Osho apellido vajcoh

Nicolás Bianchi
La película de Emilio Martínez-Lázaro, «Ocho apellidos vascos», arrasa en las taquillas como panal de rica miel. Se trata, o esa es la pretensión inicial, de una comedia romántica de costumbres, por lo tanto, como si Mesonero Romanos o Estébanez Calderón o los hermanos Quintero fuera el autor, trufada de tópicos, clichés y estereotipos: un señorito andaluz (sevillano, para más señas) que se enamora perdidamente (gancho para el público adolescente) de una «vasquita» abertzale pelín borde, díscola y harto antipática, pero no hasta el extremo -aquí los guionistas vascos tuvieron que hilar fino para no epatar la clientela jatorra- de parecer odiosa al espectador.

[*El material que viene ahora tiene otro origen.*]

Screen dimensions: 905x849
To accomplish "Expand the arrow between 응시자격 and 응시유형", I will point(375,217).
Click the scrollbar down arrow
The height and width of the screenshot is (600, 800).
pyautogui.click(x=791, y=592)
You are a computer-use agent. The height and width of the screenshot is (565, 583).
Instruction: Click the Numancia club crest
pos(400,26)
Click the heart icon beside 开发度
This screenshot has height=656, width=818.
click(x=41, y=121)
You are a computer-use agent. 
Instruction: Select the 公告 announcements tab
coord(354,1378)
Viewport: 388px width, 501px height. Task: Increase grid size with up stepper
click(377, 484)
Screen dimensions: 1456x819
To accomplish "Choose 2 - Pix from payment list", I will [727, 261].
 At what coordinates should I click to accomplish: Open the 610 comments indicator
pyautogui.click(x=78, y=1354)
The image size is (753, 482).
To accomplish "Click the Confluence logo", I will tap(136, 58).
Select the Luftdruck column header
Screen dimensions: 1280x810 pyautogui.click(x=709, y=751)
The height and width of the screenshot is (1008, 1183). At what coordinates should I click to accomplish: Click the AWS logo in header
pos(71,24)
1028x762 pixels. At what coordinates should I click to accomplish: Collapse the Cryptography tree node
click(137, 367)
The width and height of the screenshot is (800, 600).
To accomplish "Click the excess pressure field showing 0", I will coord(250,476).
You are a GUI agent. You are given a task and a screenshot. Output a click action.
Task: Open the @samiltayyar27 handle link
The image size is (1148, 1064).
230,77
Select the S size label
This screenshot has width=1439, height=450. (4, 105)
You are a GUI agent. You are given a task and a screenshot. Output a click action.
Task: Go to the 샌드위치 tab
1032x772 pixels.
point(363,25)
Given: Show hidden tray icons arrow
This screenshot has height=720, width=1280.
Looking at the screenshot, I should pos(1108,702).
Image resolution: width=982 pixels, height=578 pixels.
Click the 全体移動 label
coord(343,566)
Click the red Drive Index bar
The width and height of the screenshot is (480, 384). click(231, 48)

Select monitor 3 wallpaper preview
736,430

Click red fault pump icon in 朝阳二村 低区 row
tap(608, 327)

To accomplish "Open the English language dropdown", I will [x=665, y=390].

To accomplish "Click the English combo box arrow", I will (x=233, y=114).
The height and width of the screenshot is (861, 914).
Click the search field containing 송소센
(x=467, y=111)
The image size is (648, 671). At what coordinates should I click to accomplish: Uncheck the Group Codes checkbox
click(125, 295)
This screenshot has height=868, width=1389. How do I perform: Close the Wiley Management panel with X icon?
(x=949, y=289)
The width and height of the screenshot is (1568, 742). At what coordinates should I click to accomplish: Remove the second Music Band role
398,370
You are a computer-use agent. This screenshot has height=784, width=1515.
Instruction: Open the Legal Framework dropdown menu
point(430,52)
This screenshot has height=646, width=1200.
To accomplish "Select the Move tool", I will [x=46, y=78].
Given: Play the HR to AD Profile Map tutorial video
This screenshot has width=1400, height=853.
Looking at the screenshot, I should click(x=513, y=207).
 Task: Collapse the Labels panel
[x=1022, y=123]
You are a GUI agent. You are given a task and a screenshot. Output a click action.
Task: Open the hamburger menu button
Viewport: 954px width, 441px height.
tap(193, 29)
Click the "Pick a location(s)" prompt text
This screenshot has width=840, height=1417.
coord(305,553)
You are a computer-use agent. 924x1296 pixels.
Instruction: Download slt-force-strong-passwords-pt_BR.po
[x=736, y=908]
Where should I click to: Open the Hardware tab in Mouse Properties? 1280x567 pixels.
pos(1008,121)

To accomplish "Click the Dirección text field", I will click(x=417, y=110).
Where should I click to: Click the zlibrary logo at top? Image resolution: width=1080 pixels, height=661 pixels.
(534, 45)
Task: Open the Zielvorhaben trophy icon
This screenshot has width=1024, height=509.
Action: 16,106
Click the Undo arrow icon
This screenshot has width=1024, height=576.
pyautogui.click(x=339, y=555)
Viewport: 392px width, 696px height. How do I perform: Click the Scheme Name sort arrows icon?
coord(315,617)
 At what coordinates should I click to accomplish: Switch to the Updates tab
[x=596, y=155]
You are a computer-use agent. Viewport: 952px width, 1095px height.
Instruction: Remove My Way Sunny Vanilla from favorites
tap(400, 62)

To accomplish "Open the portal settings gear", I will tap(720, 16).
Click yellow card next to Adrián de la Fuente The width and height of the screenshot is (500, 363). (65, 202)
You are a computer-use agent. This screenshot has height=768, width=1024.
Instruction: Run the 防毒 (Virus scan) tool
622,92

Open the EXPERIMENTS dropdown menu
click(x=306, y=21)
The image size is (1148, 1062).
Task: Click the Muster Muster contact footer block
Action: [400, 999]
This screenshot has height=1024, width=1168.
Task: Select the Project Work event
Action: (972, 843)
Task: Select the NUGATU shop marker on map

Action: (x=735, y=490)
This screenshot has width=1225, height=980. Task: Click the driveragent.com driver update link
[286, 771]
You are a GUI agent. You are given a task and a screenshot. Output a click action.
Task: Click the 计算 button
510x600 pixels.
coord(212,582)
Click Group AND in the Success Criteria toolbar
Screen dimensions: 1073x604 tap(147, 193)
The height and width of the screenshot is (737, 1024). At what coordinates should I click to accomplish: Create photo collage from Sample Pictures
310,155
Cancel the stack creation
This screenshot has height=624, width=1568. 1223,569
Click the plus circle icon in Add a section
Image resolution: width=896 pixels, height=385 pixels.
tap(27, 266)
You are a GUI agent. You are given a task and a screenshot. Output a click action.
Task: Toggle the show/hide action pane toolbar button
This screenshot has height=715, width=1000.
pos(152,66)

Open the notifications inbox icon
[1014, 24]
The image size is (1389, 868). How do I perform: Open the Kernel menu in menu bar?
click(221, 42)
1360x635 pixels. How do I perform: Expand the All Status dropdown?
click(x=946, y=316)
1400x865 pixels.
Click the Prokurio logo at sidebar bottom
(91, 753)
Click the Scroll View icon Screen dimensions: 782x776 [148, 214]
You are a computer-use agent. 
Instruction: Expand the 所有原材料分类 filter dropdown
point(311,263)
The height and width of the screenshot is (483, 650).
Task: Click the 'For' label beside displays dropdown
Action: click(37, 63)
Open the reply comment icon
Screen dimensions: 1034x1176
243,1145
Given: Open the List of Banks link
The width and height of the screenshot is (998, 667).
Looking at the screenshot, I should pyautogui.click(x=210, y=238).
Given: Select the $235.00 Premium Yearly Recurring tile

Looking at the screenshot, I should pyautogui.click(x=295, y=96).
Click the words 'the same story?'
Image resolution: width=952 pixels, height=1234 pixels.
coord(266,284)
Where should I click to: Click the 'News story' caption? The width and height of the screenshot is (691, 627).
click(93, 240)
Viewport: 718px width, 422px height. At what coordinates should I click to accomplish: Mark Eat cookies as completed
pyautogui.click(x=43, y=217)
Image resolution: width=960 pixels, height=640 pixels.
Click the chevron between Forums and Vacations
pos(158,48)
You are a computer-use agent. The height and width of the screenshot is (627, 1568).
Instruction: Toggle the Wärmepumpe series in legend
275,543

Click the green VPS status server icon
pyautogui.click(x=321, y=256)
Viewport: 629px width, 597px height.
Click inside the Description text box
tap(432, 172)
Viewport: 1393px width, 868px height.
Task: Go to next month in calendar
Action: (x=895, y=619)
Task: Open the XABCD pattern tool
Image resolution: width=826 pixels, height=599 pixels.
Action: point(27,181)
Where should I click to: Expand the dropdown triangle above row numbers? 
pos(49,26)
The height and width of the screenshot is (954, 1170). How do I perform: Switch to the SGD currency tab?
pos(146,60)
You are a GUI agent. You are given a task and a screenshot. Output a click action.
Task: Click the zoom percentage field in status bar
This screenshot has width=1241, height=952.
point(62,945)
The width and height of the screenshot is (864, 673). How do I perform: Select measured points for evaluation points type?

Las comedias se hacen con el fin primordial de hacer reír al espectador. Igual que ese era el objetivo de las sagas de Paco Martínez Soria o el «landismo» o el «destape» en los años setenta del siglo pasado: también el público se partía la caja… y nada más. ¿Nada más? No. Detrás de la supuesta intranscendencia de esos inocuos largometrajes se escondía, con mayor o menor sutilidad subliminal, uno o varios mensajes sociopolíticos en forma de moralinas y corolarios que justificaran y reforzaran pivotes y fundamentos de los aparatos ideológicos de la clase dominante, es decir, del orden establecido: la familia, la religión, las buenas costumbres, la hombría de bien, la española cuando besa… en definitiva, el casticismo, el costumbrismo, el que inventen ellos.
Eran, se supone, comedias que hoy no resisten el paso del tiempo, el crítico más implacable. Se hacían desde el poder y para refrendar el sistema, palabra actualmente muy en boga (y la contraria: antisistema). Las comedias, históricamente, raramente se han hecho contra el poder establecido, pero sí contra una determinada clase social o casta o estamento o tribu urbana a la que se satiriza. «Ocho apellidos vascos», desde luego, no está hecha -ni probablemente lo pretende- para criticar el poder. Presenta unos personajes como hipotipos que tratan de reflejar, de alguna forma, segmentos sociales de los cuales una de dos: o nos reímos o no nos reímos. Si nos reímos puede ser porque, ora nos vemos reflejados en los personajes y sabemos -así le dicen- «reírnos de nosotros mismos», con lo cual, al parecer, se demuestra alto grado de inteligencia, ora bien, porque nos reímos distanciadamente, sin espasmos, de unos personajes que no nos conciernen. Pero ambos se ríen. Y si no nos reímos -porque, recuerdo, se trata de reírse y nada más como desiderátum-, es porque, o bien, somos secos y adustos como una tiza, unos amargados que-no-saben-reírse-de-sí-mismos, o bien porque -deformación profesional- vemos (perversamente) que detrás hay gato encerrado -deformación conspiranoica-.
¿Y si ni una ni otra «deformación» y sólo se trata de pura distracción? Es posible, pero ¿quién se ríe, en última instancia, de quién? Hacer risas, casi ridiculizándolo forzando el acento vasco, que, en sí mismo, tiene una potente carga graciosa y/o cómica, pero, como todo, depende del según y cómo de la intención con que se haga, consciente o inconscientemente, sin baba o con mala baba y, sobre todo, cómo se percibe, crítica o acríticamente, arduas cuestiones, del mundo abertzale desde el sistema no es precisamente ejercer de Aristófanes que no dejaba títere con cabeza. No hay ese ánimo. Sólo hay risas… y nada más, ya se ha dicho (y taquilla).
Ni siquiera se inspira en el Libro Segundo de la Poética de Aristóteles que trata de la comedia ácida, la que corroía -previsiblemente- el basamento del poder que tan celosamente custodiaba el ciego Jorge de Burgos (trasunto de Borges) en la Biblioteca -el scriptorium- de la abadía de «El nombre de la rosa» de Umberto Eco.
Pero para que vean lo «liberales» que somos en este blog, pasen, vean y juzguen el film.